** BEGIN Information given **
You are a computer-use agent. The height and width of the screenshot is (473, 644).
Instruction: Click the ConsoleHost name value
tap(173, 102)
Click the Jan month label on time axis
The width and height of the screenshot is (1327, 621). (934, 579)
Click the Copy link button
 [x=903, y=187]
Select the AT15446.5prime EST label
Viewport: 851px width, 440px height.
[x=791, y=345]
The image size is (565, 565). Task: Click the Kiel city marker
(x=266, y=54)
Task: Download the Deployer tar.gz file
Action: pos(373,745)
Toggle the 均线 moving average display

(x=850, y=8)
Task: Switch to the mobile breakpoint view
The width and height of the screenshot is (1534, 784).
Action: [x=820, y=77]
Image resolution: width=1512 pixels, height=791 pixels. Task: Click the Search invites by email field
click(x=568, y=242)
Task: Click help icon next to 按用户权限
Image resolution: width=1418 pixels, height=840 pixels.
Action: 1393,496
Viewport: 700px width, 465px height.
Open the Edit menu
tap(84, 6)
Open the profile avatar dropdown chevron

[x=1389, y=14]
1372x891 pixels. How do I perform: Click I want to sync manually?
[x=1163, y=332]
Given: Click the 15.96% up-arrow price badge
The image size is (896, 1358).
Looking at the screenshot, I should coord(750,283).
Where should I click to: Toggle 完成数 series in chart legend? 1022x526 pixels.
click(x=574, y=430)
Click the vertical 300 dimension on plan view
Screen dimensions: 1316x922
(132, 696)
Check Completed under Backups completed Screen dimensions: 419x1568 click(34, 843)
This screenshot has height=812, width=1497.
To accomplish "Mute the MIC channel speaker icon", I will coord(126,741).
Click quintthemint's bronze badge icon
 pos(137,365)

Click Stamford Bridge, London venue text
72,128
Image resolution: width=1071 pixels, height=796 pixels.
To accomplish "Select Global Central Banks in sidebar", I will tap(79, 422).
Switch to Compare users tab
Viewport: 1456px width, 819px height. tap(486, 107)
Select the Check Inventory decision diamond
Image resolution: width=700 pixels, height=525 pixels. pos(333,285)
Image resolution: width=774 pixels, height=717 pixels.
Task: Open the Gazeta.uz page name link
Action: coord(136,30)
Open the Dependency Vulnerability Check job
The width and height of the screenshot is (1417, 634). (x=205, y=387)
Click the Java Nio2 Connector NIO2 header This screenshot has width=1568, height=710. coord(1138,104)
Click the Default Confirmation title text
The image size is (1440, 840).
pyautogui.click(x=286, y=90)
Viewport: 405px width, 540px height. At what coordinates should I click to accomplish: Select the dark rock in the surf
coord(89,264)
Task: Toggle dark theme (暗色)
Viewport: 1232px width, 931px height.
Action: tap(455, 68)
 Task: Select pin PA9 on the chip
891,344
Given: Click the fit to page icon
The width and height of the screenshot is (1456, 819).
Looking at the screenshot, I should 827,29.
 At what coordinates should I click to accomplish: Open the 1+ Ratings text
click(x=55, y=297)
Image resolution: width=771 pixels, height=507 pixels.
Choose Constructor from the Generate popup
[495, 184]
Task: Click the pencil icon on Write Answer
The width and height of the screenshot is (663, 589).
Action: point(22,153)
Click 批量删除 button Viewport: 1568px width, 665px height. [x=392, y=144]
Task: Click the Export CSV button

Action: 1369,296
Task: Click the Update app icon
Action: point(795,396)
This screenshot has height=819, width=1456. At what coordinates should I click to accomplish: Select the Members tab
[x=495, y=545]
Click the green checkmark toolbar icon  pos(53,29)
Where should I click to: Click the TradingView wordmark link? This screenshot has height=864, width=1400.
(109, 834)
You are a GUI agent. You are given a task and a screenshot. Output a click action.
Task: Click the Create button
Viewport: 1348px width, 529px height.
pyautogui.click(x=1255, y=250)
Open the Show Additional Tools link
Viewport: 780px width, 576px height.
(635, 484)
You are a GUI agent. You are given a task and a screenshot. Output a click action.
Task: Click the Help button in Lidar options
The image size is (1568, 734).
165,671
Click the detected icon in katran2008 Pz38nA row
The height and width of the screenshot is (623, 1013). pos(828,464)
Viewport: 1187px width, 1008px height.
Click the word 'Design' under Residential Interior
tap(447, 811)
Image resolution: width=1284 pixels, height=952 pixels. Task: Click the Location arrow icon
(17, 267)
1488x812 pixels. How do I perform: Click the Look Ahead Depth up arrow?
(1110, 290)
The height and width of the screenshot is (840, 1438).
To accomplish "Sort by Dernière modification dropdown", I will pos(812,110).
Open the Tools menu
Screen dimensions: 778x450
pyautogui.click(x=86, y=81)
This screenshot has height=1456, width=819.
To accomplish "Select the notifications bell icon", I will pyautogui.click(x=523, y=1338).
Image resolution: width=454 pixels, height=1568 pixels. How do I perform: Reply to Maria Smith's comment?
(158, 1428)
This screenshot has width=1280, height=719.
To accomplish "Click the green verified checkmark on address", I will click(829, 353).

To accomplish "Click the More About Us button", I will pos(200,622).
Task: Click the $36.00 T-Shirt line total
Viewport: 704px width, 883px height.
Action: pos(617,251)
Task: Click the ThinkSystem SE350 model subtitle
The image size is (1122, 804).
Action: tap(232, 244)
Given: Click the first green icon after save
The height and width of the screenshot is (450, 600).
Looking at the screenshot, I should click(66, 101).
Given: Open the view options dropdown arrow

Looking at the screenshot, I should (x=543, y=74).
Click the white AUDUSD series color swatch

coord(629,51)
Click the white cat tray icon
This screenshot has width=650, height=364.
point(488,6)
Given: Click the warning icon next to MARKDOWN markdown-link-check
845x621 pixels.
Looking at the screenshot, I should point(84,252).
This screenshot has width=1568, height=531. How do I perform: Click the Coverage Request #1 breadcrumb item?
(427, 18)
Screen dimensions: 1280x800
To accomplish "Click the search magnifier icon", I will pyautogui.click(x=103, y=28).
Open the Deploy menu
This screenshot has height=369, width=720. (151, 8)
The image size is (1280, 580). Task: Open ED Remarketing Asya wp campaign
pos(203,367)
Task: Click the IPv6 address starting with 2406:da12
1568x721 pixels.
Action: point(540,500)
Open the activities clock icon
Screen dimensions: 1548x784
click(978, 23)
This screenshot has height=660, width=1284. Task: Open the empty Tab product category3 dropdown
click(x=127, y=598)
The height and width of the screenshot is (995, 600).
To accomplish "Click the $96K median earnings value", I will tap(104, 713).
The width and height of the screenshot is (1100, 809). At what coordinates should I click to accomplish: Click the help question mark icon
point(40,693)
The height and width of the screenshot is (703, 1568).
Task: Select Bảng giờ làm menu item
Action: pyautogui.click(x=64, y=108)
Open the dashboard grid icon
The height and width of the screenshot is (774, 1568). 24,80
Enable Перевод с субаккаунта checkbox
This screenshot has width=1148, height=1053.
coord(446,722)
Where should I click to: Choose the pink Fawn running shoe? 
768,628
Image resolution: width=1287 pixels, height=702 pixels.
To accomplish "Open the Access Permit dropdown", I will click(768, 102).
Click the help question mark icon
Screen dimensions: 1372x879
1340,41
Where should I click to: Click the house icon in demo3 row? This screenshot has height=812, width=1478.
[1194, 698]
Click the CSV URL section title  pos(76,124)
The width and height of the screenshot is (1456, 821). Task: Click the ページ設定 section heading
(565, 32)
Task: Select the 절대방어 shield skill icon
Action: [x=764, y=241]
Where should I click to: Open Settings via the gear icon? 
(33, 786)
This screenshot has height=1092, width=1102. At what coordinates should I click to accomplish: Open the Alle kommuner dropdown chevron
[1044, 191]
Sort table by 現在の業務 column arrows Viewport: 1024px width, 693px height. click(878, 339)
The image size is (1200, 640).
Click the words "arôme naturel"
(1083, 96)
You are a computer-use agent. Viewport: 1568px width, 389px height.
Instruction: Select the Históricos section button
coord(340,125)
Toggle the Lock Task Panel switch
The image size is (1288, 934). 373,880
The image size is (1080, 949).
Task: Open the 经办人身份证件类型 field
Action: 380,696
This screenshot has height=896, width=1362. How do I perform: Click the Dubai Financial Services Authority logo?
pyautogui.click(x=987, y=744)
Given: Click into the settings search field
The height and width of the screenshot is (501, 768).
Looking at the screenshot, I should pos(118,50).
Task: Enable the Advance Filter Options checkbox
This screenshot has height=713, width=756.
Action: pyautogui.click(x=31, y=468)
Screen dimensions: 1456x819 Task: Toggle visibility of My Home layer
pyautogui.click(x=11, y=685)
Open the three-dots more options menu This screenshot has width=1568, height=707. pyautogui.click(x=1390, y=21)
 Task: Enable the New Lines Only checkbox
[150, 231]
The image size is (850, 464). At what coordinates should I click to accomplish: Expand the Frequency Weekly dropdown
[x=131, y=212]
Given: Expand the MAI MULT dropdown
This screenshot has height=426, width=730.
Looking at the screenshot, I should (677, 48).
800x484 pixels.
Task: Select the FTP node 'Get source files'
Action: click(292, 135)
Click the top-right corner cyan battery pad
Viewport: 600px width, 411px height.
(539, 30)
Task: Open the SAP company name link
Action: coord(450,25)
** END Information given **
• Required work
Reproduce the material above verbatim, beginning at the line that has "You are a computer-use agent. Viewport: 1568px" and stopping after its final line.

• Response
You are a computer-use agent. Viewport: 1568px width, 389px height.
Instruction: Select the Históricos section button
coord(340,125)
Toggle the Lock Task Panel switch
The image size is (1288, 934). 373,880
The image size is (1080, 949).
Task: Open the 经办人身份证件类型 field
Action: 380,696
This screenshot has height=896, width=1362. How do I perform: Click the Dubai Financial Services Authority logo?
pyautogui.click(x=987, y=744)
Given: Click into the settings search field
The height and width of the screenshot is (501, 768).
Looking at the screenshot, I should pos(118,50).
Task: Enable the Advance Filter Options checkbox
This screenshot has height=713, width=756.
Action: pyautogui.click(x=31, y=468)
Screen dimensions: 1456x819 Task: Toggle visibility of My Home layer
pyautogui.click(x=11, y=685)
Open the three-dots more options menu This screenshot has width=1568, height=707. pyautogui.click(x=1390, y=21)
 Task: Enable the New Lines Only checkbox
[150, 231]
The image size is (850, 464). At what coordinates should I click to accomplish: Expand the Frequency Weekly dropdown
[x=131, y=212]
Given: Expand the MAI MULT dropdown
This screenshot has height=426, width=730.
Looking at the screenshot, I should (677, 48).
800x484 pixels.
Task: Select the FTP node 'Get source files'
Action: click(292, 135)
Click the top-right corner cyan battery pad
Viewport: 600px width, 411px height.
(539, 30)
Task: Open the SAP company name link
Action: coord(450,25)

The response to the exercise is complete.